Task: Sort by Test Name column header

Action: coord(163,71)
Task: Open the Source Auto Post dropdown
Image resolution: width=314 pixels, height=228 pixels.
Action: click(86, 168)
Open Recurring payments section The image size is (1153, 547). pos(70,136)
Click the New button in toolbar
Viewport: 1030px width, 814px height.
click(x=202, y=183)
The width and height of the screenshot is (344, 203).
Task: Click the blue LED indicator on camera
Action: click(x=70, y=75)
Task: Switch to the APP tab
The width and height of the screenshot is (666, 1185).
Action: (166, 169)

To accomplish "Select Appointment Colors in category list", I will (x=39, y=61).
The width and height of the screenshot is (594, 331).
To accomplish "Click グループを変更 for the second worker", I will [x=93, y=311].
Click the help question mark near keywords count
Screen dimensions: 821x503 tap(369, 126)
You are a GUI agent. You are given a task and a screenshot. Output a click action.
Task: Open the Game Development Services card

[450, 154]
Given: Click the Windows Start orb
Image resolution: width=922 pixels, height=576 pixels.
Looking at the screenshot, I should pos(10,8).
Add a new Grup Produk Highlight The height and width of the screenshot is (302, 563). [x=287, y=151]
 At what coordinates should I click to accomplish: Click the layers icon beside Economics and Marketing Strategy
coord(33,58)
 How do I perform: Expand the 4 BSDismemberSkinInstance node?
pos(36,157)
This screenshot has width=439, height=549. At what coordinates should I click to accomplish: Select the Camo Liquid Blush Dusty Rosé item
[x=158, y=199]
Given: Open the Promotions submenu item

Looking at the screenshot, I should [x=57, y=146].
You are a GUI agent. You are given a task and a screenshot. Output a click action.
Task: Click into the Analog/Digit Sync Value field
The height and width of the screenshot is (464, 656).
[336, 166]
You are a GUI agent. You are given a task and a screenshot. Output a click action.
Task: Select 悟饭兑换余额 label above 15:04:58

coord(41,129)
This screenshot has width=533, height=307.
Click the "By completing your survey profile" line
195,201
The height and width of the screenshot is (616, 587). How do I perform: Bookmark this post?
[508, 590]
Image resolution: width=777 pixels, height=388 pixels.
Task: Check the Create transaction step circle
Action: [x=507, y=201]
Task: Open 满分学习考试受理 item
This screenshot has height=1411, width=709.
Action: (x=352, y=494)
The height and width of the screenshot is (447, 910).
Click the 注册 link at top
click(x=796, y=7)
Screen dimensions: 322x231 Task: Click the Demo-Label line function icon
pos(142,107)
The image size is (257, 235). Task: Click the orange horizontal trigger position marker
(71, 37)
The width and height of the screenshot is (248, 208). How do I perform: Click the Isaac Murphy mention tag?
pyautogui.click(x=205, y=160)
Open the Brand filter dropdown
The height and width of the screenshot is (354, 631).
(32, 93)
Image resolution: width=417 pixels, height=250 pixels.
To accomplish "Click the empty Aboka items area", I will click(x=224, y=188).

◇ ◇ ◇ ◇ ◇ ◇ ◇

* _INSTRUCTIONS TO FOLLOW_:
Return each line of the entries that holds the string "will".

* _WRITTEN SOLUTION_:
To accomplish "Select Appointment Colors in category list", I will (x=39, y=61).
To accomplish "Click グループを変更 for the second worker", I will [x=93, y=311].
To accomplish "Click the empty Aboka items area", I will click(x=224, y=188).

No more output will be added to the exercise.